Langley's Northeast Couloir — Page 7

The Upper Couloir

To The Summit

It is 10:34 a.m. I have gained a thousand vertical feet since switching to crampons, putting me around 13,000 feet in elevation. Just another thousand feet to go.

At last, I can see the top of the Northeast Couloir, as well as the top of the east-facing gully I want to ski. The east gully is easily identifiable, even now, thanks to its entrance cornice. Additionally, I identify that neighboring sharp needle of rock—a perfect landmark.

Dave in the middle of the couloir

Tiny Dave in Couloir's Midsection

Dave in the middle of the couloir

Dave's Perspective

The Diaz Creek drainage

Diaz Creek Drainage & Owens Valley

Langley's Summit Plateau

Langley's Summit Plateau

Mount Whitney

Mount Whitney

Dave and Mount Whitney

Dave & Mt. Whitney

The gully is clearly much steeper than the 35-40° main couloir, but it looks like a go. Dave is once again visible as a red dot climbing up the midsection of the couloir.

As I near the top of the couloir, the wind returns, gusting to 40 or 50 miles per hour.

At this elevation, the snow looks less like spring corn and more like winter wind pack. Either way, it still sticks to my crampons.

This last thousand vert is going to be a killer.

I bang the snow from my boots with my axe and bend myself again to the task of climbing upward. In all my web surfing, I'd only once found any reports from Langley's Northeast Couloir: a trip report by Bill Henry.

In his report, Bill talked about the couloir seeming to go on forever.

In the end, his party stopped about halfway, turned back by fatigue and poor weather. Still, the report was useful. It showed me first of all that Langley's Northeast Couloir was skiable.

Just as important, it prepared me for the difficulty of the climb.

With a last few tired steps, I crest the top of Mount Langley's Northeast Couloir, feeling much elation as I stand atop the mountain's east ridge.

A marvelous panorama confronts me now: Owens Valley and Owens Lake, the Diaz Creek drainage, the mountains of Nevada (to the distant east) and Olancha Peak to the south.

I had stood atop this ridgeline the previous summer, and dreamt of returning in winter, with skis, to descend this inspiring terrain.

That dream was about to become reality. Ahead, I had only a short gain of perhaps three or four hundred vertical feet to reach Langley's 14,027' summit.

The altitude conspires to slow me down despite my enthusiasm. I work my way south and west, rounding the ridge to climb up Langley's southeast buttress.

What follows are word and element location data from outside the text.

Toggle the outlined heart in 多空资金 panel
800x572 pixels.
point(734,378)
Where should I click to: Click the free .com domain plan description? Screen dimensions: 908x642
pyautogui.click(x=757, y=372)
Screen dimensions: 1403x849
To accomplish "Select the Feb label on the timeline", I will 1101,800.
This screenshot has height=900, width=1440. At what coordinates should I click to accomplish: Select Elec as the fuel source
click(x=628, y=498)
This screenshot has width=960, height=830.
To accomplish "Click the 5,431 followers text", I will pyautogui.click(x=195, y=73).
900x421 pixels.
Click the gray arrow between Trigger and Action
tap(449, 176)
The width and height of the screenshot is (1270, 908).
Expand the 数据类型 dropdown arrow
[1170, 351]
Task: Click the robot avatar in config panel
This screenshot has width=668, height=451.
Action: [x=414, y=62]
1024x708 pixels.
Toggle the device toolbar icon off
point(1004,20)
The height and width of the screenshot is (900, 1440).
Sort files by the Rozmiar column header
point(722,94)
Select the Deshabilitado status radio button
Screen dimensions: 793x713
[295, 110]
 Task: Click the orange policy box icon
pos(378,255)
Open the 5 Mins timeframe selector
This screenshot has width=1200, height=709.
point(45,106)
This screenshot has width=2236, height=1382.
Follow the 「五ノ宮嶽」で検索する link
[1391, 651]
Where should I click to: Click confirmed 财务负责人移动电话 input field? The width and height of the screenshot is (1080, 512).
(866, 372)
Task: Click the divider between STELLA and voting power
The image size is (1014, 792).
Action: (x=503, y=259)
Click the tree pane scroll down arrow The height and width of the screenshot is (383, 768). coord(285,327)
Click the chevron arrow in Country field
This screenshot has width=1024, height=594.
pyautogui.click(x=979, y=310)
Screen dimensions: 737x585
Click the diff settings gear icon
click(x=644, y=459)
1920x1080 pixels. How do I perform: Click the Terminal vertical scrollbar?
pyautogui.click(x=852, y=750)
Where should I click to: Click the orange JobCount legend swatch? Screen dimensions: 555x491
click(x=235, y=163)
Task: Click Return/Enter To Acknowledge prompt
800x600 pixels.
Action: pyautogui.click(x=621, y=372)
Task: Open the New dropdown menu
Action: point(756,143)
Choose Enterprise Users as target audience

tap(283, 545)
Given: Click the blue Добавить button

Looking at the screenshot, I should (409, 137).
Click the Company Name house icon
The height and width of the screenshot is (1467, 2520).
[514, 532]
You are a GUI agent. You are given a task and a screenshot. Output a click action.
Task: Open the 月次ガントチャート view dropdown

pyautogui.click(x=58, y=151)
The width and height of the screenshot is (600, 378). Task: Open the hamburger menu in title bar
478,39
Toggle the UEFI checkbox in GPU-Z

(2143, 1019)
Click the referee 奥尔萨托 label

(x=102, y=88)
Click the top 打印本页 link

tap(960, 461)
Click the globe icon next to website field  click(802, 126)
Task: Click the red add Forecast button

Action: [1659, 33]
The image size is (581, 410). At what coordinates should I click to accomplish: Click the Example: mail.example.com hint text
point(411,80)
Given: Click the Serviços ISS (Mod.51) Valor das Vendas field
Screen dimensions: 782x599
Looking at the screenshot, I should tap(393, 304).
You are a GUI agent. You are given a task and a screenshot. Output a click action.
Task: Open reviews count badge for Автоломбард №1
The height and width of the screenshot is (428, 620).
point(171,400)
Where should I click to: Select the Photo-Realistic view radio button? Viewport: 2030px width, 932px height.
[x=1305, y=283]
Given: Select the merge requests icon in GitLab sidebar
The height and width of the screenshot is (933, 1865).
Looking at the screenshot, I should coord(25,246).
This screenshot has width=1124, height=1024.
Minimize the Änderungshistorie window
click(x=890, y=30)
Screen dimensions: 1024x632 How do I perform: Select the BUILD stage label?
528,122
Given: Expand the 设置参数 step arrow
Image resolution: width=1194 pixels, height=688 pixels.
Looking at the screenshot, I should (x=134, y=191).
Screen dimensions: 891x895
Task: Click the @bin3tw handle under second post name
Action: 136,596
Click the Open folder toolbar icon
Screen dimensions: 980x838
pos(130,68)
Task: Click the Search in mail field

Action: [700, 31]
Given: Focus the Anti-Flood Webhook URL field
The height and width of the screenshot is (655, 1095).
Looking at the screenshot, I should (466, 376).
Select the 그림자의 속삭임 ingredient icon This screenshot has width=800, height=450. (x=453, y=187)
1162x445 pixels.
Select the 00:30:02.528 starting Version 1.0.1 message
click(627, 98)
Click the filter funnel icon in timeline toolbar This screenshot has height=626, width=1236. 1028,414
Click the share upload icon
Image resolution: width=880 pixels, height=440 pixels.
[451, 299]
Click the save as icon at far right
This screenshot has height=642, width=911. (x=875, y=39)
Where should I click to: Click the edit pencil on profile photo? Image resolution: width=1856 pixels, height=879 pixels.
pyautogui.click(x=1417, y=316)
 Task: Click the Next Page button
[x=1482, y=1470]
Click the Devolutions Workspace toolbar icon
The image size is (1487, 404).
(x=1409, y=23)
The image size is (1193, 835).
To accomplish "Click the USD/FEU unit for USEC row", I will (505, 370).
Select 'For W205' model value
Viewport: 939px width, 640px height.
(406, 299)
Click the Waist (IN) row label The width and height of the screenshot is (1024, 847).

The south-facing snow here might be near 14,000 feet, but the sun has cooked it into mush nonetheless. Oddly, the wind which moments before had been howling abruptly stops. That makes the snow all the softer as I push up the final pitch to the summit plateau.

What a moment, coming up those final thirty feet or so, and seeing the summit come into view! The horizon north of Mount Langley's summit is dominated by Mount Whitney, which looks every bit the state's highest peak from this perspective. I cross about a hundred yards of flat terrain to reach Langley's true summit. Here, I drop my pack and stretched my tired muscles. The climb is over. Dave is not far behind.

We shake hands, congratulating each other on a successful summit, a pair of grinning, sunburned, exhausted madmen. With the snow softening as we speak, I suggest it's time to ski, so we discuss our descent plans. I say I'm going to give the east needle variation a try. Dave decides he will ride the main couloir.

I have skied once before from this altitude, on Mount Shasta's Hotlum-Wintun Ridge, but I did not reached the summit that day because of weather. This will be my first true descent from the very top of a fourteener, my first true Sierra Descent. I put my skis on.